__Texte de la page__:
----------
"Pieux, juste, savant, charitable, fidèle,
De toutes les vertus quel plus parfait modèle !"

C'est ainsi que nous trouvons présenté Robert le Pieux aux Ecoliers de 1825 dans l'Histoire de France de Le Raguois... C'est ainsi qu'il fut durant des siècles donné en exemple pour la droiture de sa vie, pour la générosité de son coeur, pour sa Foi sans faille. Et l'un des documents les plus précieux de son époque nous confirme en cette optique.

Qui a lu "l'Epitome Vitae Roberti Regis," le très louangeur travail du moine Helgaud, de l'Abbaye de Saint Benoît sur Loire, ne peut douter de la sainteté du Roi Très-Chrétien de l'an mil. Comme tous ses contemporains l'érudit bénédictin n'aurait jamais pensé mettre en doute que ce Robert dont la vie avait mérité le beau surnom de "pius" ne serait béatifié par l'Eglise Gallicane au même titre que les deux autres Saints Robert de l'An Millième:
Saint Robert d'Aurillac qui fonda l'Abbaye de la Chaise Dieu et Saint Robert de Citeaux qui fonda l'Abbaye de la Réforme Cistercienne.

Longuement Helgaud compare la vie édifiante de Robert le Pieux à celle du Roi David: Que de traits communs ! Quelle Foi soeur et quelle mutuelle inspiration !
----------
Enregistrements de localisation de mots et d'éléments
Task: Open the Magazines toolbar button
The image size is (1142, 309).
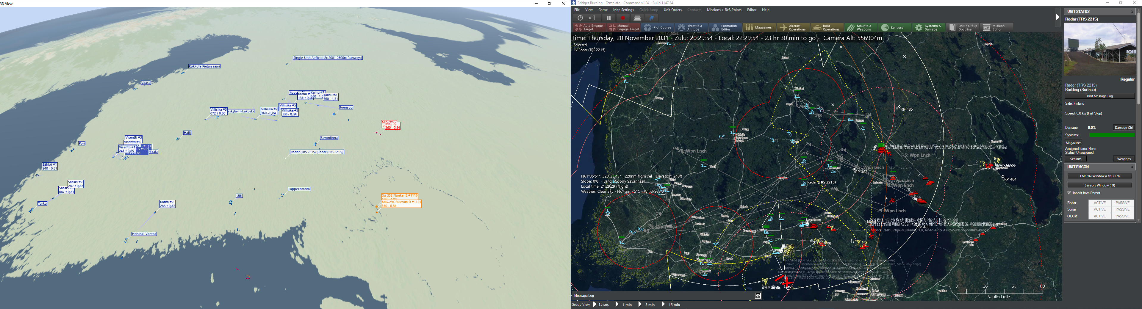Action: [x=759, y=27]

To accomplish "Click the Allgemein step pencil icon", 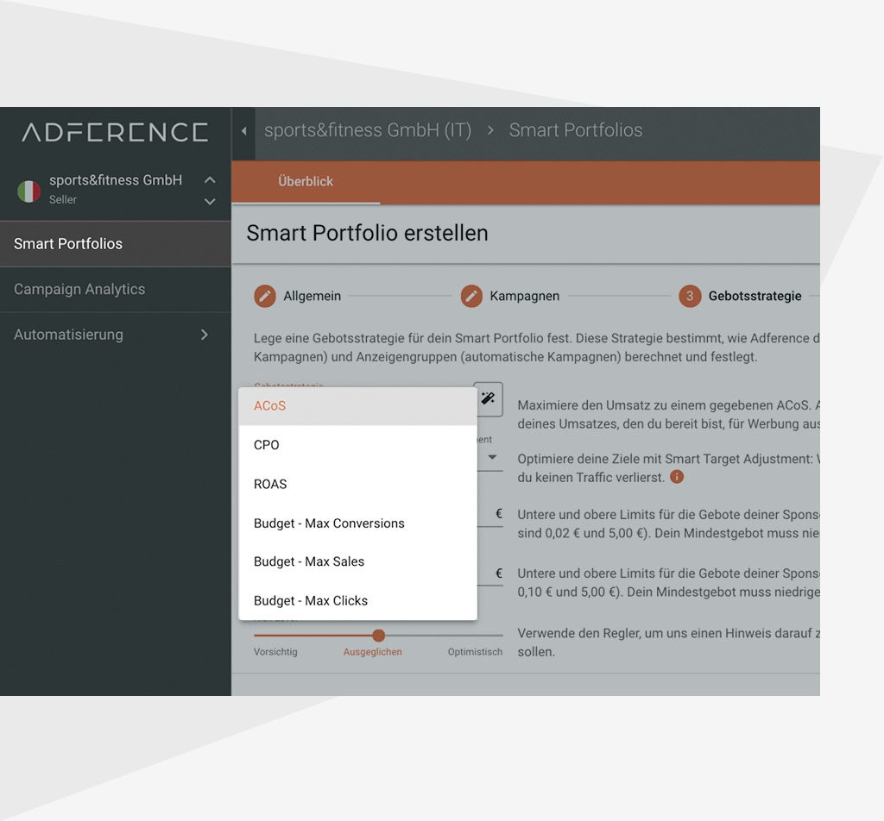I will pyautogui.click(x=265, y=296).
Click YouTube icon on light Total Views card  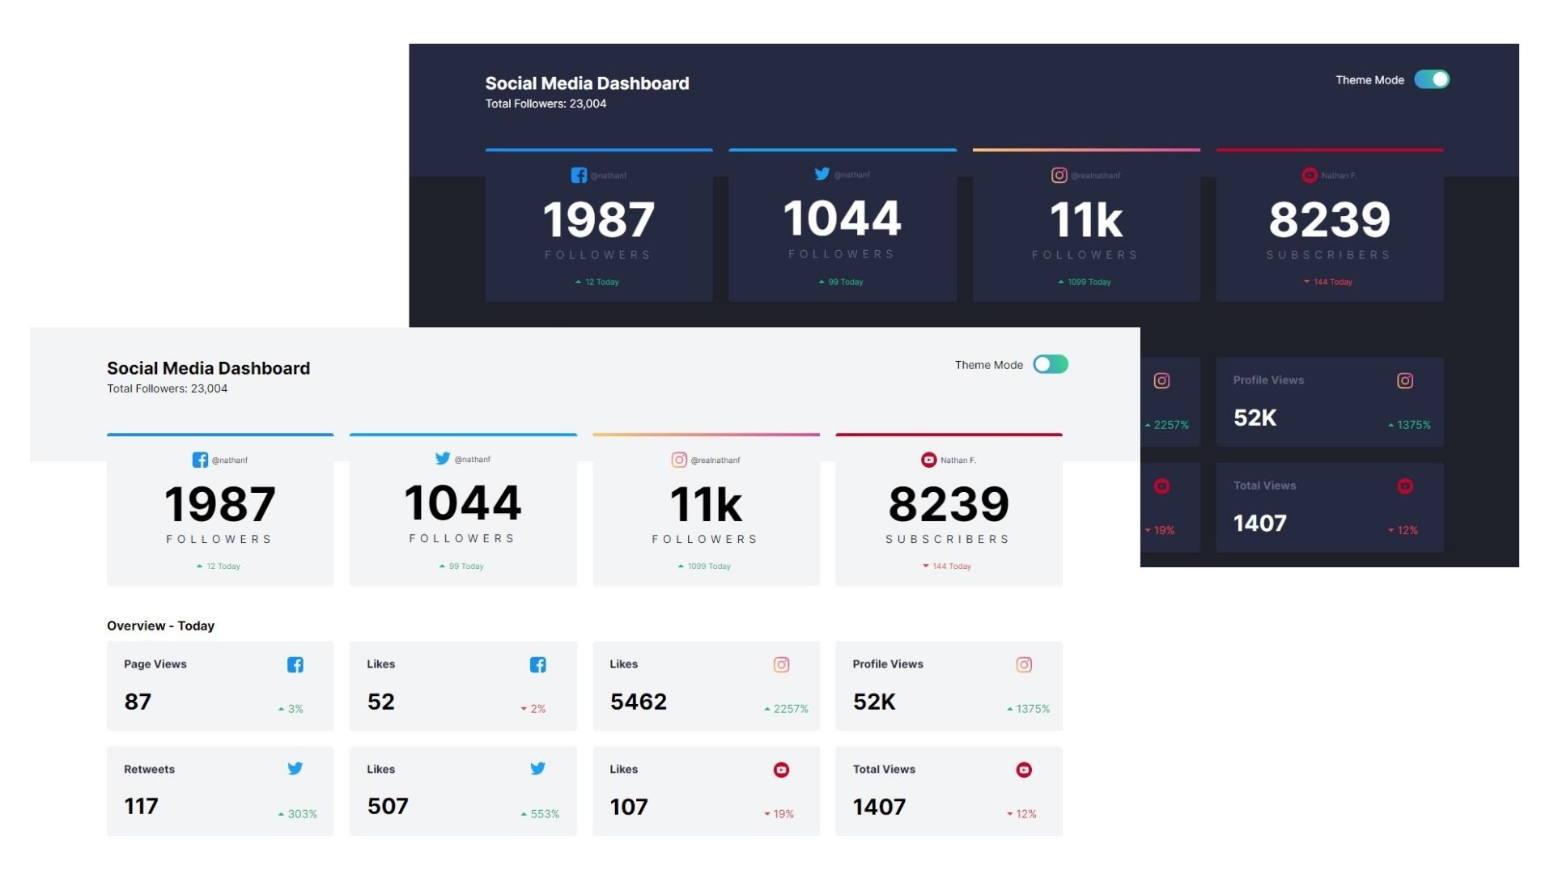coord(1024,770)
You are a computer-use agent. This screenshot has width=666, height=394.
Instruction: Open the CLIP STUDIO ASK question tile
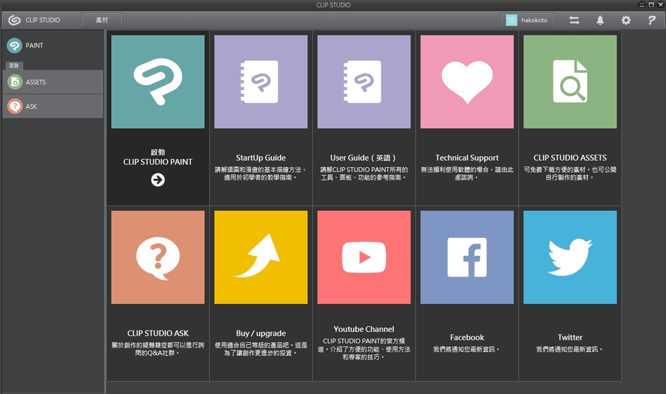pos(157,257)
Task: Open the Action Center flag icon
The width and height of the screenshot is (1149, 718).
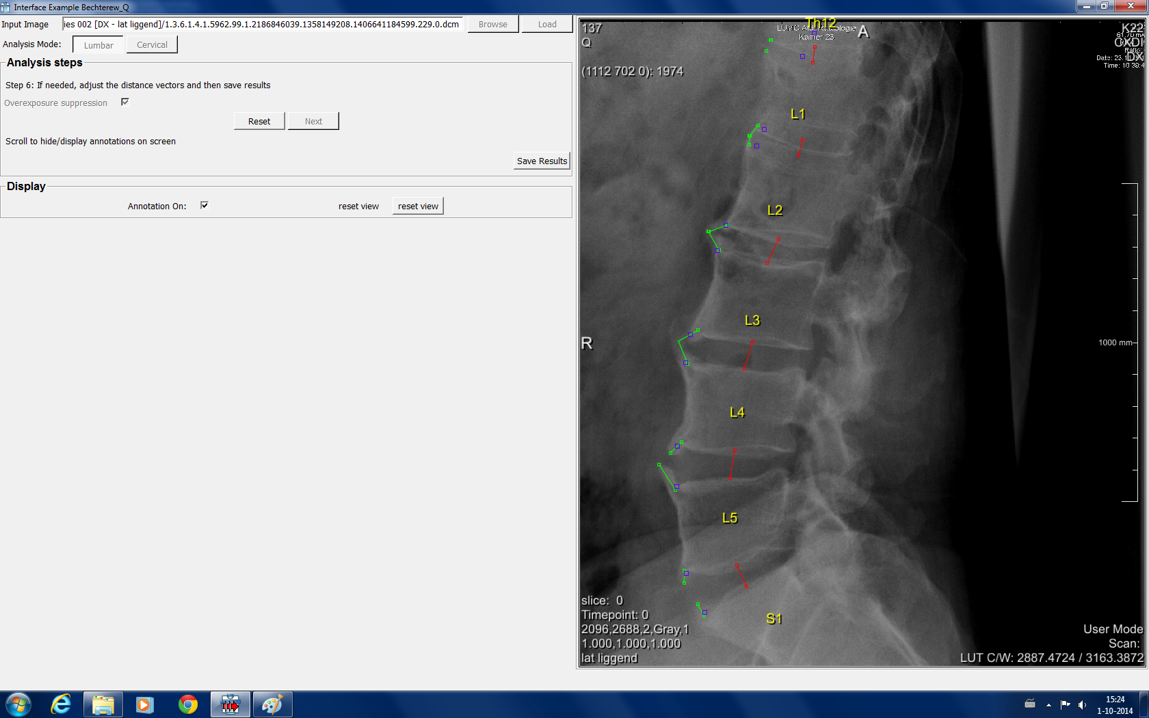Action: tap(1065, 704)
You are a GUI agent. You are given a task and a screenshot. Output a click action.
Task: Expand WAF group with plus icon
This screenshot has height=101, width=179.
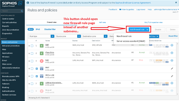(37, 69)
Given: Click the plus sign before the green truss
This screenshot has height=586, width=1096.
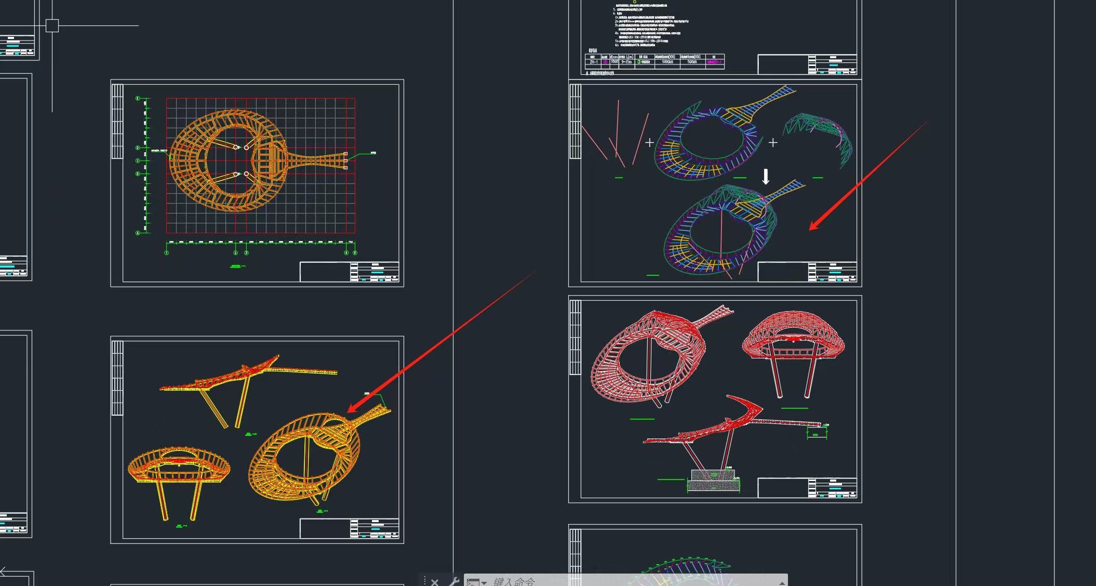Looking at the screenshot, I should pyautogui.click(x=773, y=142).
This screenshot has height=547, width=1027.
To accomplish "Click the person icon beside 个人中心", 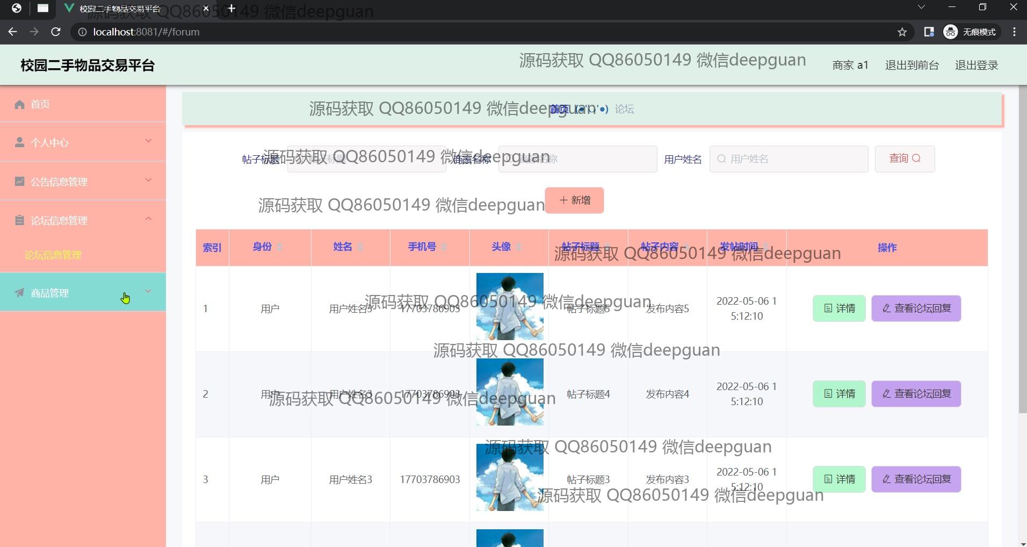I will pyautogui.click(x=19, y=142).
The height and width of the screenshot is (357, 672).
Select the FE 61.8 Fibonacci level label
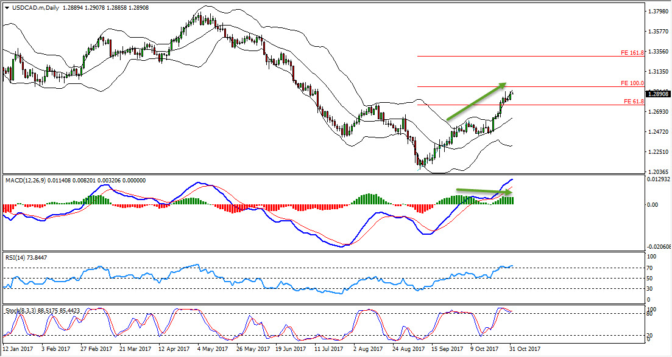coord(634,102)
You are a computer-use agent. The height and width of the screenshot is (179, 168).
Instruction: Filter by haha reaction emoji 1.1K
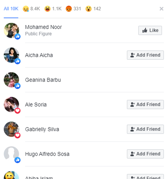pyautogui.click(x=53, y=9)
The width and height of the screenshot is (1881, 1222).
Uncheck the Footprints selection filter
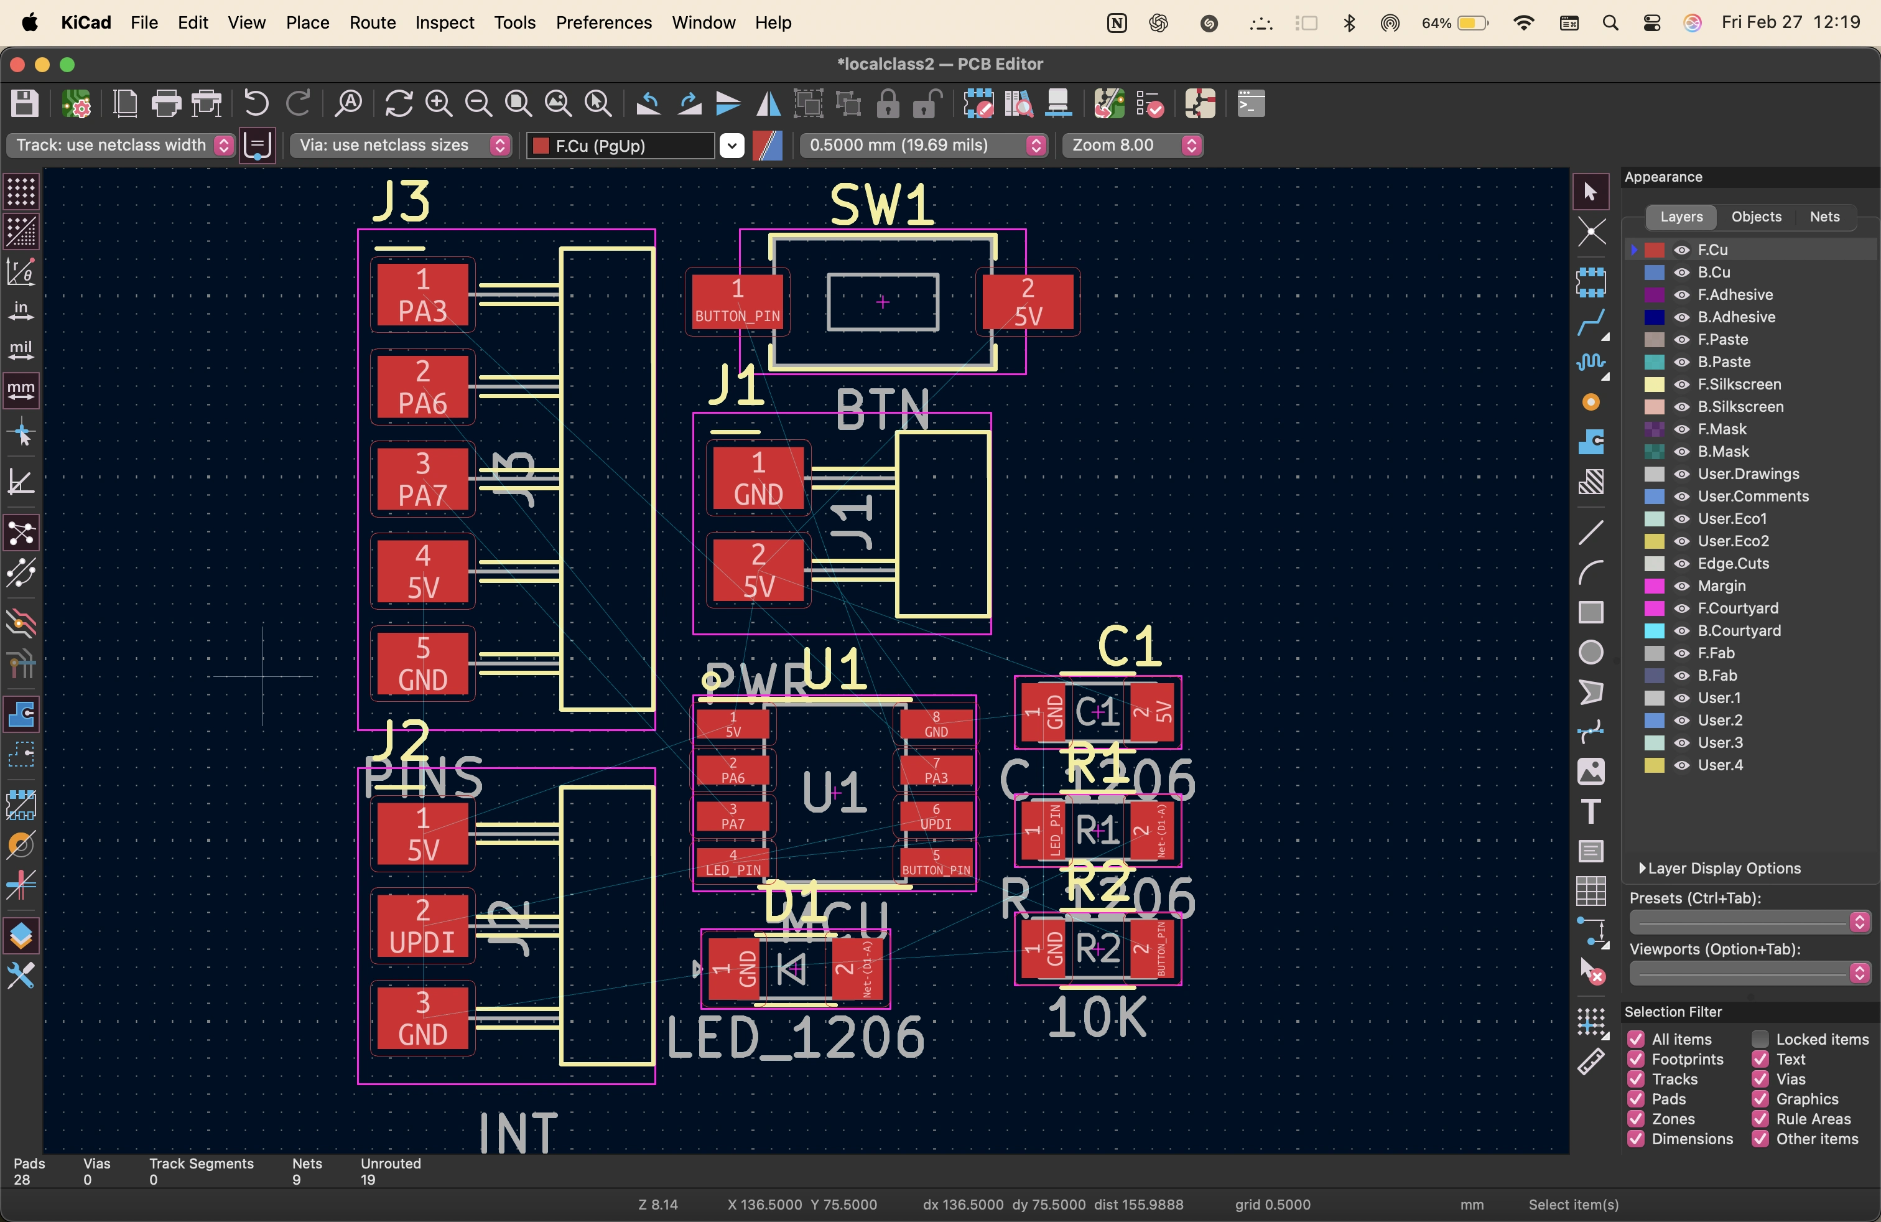1636,1059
----------
__Énoncé__: Rédigez la suite du texte consacré à Robert le Pieux, à partir de sa dernière phrase.

__Exercice corrigé__:
Pourtant les Ecoliers de notre XXème Siècle ont une toute autre vision de Robert le Pieux... Un tableau en est la cause, peint par Jean-Paul Laurens (1838-1921), il se retrouve dans les dictionnaires et les manuels d'Histoire de France; il montre avec un indiscutable talent, avec une incomparable maîtrise du pinceau, une scène qui n'a jamais eu lieu: "l'excommunication de Robert le Pieux". Le Roi effondré par la sentence serre contre lui sa très belle et très émouvante complice: la Reine Berthe. Le romantisme de la scène fait qu'elle se grave dans tous les coeurs...

De quoi s'agit-il donc ? A l'âge de seize ans Robert avait reçu d'Hugues Capet, son père, la Reine Rozala en mariage... La raison d'Etat commandait - il faut le dire - cette union... Rozala prit en devenant Reine de France le prénom de Suzanne, elle plut à Robert et n'eut qu'un défaut, celui de rester stérile... Un roi de France à l'époque pouvait-il rester sans un héritier ? Les conseillers de la Cour ne le pensaient pas et s'appuyant tant sur les exemples des Rois de la Bible que sur ceux des précédents Rois de France ils préconisèrent un second mariage.

Certes il suffit de feuilleter l'Ancien Testament et l'Histoire des Mérovingiens pour voir y pulluler épouses et concubines et l'Eglise de l'époque de Robert le Pieux n'aurait pas sourcillé à l'idée d'un remariage. La Reine Suzanne fut répudiée sans problème ecclésiastique, Robert, pour autant, ne l'abandonna pas...
Ce fut un incident sans brouille, un consentement mutuel dans l'intérêt du Royaume. Ce comportement peut nous surprendre.

Qu'il ne soit jamais perdu de vue par nous que chaque siècle a ses vérités et ses exigences... L'on ne peut porter un jugement historique qu'à la condition de connaître intimement les us et la morale d'une époque.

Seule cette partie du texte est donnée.